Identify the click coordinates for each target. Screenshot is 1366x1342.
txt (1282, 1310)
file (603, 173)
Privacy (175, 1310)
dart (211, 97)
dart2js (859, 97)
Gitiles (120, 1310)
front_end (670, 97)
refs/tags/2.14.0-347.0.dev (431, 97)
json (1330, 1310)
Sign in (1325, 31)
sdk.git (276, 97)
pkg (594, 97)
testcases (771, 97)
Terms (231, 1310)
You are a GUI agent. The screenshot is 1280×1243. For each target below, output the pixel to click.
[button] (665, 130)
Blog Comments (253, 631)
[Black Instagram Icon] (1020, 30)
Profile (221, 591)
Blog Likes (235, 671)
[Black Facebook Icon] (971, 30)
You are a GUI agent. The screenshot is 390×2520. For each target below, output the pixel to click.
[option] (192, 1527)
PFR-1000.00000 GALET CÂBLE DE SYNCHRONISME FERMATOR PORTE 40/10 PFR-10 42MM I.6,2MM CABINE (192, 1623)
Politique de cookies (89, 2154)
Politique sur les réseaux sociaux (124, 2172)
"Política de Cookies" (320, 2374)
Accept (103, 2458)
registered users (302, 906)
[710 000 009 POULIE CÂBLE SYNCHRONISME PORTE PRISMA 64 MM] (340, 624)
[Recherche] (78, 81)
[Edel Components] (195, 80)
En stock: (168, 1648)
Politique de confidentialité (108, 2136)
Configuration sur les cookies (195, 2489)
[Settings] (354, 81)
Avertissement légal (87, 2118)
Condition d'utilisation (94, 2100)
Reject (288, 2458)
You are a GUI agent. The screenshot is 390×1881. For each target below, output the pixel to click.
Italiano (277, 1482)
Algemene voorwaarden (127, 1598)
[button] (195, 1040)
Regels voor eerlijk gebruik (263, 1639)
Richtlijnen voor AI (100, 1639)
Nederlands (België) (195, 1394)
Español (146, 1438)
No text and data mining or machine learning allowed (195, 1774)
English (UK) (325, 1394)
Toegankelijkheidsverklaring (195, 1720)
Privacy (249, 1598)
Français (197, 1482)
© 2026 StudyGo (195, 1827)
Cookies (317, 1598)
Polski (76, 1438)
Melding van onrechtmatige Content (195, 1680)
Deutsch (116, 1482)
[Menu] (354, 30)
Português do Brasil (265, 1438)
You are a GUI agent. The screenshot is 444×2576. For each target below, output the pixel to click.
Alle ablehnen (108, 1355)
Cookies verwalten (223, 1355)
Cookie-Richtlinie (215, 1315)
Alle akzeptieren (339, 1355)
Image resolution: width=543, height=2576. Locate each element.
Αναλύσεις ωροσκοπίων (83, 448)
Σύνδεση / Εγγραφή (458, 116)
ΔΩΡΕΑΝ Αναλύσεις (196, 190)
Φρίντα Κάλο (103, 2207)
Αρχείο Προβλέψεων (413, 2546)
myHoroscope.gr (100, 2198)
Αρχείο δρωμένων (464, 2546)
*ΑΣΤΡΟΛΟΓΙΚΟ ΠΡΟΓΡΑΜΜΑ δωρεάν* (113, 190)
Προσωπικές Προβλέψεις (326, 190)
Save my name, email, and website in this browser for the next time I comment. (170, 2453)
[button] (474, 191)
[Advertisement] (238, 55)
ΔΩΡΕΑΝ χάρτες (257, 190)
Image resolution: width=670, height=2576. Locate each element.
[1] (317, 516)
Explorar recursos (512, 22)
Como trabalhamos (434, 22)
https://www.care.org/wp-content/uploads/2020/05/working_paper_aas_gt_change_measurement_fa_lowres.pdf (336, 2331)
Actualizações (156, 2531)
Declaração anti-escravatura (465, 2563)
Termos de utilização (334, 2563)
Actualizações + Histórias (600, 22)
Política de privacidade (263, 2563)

○ ○ ○ ○ ○

▶ _Problem to work on_:
Please copy only the lines between the first line of the entries and the line with "sdk.git (276, 97)", keeping those two end lines as well, exactly as written.

▶ _Result below_:
Identify the click coordinates for each target. Screenshot is 1366x1342.
txt (1282, 1310)
file (603, 173)
Privacy (175, 1310)
dart (211, 97)
dart2js (859, 97)
Gitiles (120, 1310)
front_end (670, 97)
refs/tags/2.14.0-347.0.dev (431, 97)
json (1330, 1310)
Sign in (1325, 31)
sdk.git (276, 97)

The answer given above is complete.